Igor and Ivan are officers in the army of the Soviet Union. Tonight they are hanging out at the officers’ club, drinking vodka after a long day of pistol-whipping peasants.
Igor says, “So, my friend. Do you have a date tonight?”
“Ah yes, with the beautiful Petruschka.” Ivan replies, stroking his long moustache.
“Petruschka! She is so young she has no hair on her pooschka!”
“I know, but tonight she will.” Ivan says, grinning and stroking his moustache.
I grew up in a very conservative home. When I was about 10 (or so) an older neighborhood friend told me this joke (or some variation):
That night at the dinner table, I innocently told my folks that I had learned a new joke. They were not amused. And that was the last time I was allowed to hang out with that particular neighbor.

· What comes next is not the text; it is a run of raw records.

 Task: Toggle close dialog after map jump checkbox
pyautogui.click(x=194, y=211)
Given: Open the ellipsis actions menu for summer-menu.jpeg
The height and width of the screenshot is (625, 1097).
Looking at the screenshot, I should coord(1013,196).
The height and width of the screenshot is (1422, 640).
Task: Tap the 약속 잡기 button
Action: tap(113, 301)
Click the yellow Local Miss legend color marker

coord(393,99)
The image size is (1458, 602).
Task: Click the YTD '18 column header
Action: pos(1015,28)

The FIRST? Probably the old “Me Chinese, me play joke, me make pee pee in your Coke” one.
Well, you didn’t expect the FIRST one to be really obscene, do you?
Now, if you only want jokes involving sex, well, the first ones I ever heard on that subject were ancient chestnuts (that I laughed at without really understanding) with the punchlines:
“That’s not my belly button.” “And that ain’t my finger, either.”
“I was playing with your rubber duckie, but it spit at me, so I bit it off.”
What do you want for breakfast?
What do you want for lunch?
What do you want for supper?
What do you want to do to your girlfriend?
I had to play the straightman as my friend Scott asked the questions at some point in 3rd grade during recess. It was probably something he picked up from one of his older brothers. We thought it was funny, but I surely wasn’t the only one who thought “Wait a minute, girls don’t have balls do they?” Then I forgot it.
Years later I saw a sign for a bar that said “Liquor in Front, Poker in Rear” and that made me remember the joke above.
[poppa fish] I went swimming in the sea today and got sea sick[/poppa fish]
[momma fish] I went swimming in the lake and got “lake sick.”[/momma fish]
[baby fish] I went swimming down by the dam and got damn sick[/baby fish].
Hey! That was before cuss words were allowed in polite society.
I remember overhearing an eighth grader sing this when I was about 10:
“On top of old Smokey, all covered with snow,
I saw Annie Oakley take off all her clothes.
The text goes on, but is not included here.